-------- Dataset records --------

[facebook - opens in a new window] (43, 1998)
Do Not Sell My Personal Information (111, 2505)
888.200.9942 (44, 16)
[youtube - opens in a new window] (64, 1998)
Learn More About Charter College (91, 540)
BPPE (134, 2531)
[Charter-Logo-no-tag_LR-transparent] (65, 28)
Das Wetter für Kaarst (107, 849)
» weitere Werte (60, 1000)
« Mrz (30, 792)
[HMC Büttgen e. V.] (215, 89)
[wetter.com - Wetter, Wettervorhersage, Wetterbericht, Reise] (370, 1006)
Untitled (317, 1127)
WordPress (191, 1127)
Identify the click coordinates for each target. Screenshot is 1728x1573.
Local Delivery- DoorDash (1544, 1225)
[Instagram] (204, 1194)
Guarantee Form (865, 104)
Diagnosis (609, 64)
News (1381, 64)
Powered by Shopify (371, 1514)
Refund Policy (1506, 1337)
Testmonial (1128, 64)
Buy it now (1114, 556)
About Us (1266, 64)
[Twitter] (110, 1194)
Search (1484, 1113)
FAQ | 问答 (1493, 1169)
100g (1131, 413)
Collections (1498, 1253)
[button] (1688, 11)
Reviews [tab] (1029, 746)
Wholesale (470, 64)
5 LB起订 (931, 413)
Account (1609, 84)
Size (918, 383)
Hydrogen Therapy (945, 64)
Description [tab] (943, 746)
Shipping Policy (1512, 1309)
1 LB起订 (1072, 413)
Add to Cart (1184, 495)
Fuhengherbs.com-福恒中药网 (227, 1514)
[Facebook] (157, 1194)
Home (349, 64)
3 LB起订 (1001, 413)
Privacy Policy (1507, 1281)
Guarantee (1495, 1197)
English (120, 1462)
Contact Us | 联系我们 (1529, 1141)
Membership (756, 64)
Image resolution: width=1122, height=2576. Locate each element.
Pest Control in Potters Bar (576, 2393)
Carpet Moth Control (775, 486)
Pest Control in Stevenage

--------

* [Problem to work on] Set the data down once more, exactly as it stands.

* [Result of this exercise]
[facebook - opens in a new window] (43, 1998)
Do Not Sell My Personal Information (111, 2505)
888.200.9942 (44, 16)
[youtube - opens in a new window] (64, 1998)
Learn More About Charter College (91, 540)
BPPE (134, 2531)
[Charter-Logo-no-tag_LR-transparent] (65, 28)
Das Wetter für Kaarst (107, 849)
» weitere Werte (60, 1000)
« Mrz (30, 792)
[HMC Büttgen e. V.] (215, 89)
[wetter.com - Wetter, Wettervorhersage, Wetterbericht, Reise] (370, 1006)
Untitled (317, 1127)
WordPress (191, 1127)
Identify the click coordinates for each target. Screenshot is 1728x1573.
Local Delivery- DoorDash (1544, 1225)
[Instagram] (204, 1194)
Guarantee Form (865, 104)
Diagnosis (609, 64)
News (1381, 64)
Powered by Shopify (371, 1514)
Refund Policy (1506, 1337)
Testmonial (1128, 64)
Buy it now (1114, 556)
About Us (1266, 64)
[Twitter] (110, 1194)
Search (1484, 1113)
FAQ | 问答 (1493, 1169)
100g (1131, 413)
Collections (1498, 1253)
[button] (1688, 11)
Reviews [tab] (1029, 746)
Wholesale (470, 64)
5 LB起订 (931, 413)
Account (1609, 84)
Size (918, 383)
Hydrogen Therapy (945, 64)
Description [tab] (943, 746)
Shipping Policy (1512, 1309)
1 LB起订 (1072, 413)
Add to Cart (1184, 495)
Fuhengherbs.com-福恒中药网 (227, 1514)
[Facebook] (157, 1194)
Home (349, 64)
3 LB起订 (1001, 413)
Privacy Policy (1507, 1281)
Guarantee (1495, 1197)
English (120, 1462)
Contact Us | 联系我们 (1529, 1141)
Membership (756, 64)
Image resolution: width=1122, height=2576. Locate each element.
Pest Control in Potters Bar (576, 2393)
Carpet Moth Control (775, 486)
Pest Control in Stevenage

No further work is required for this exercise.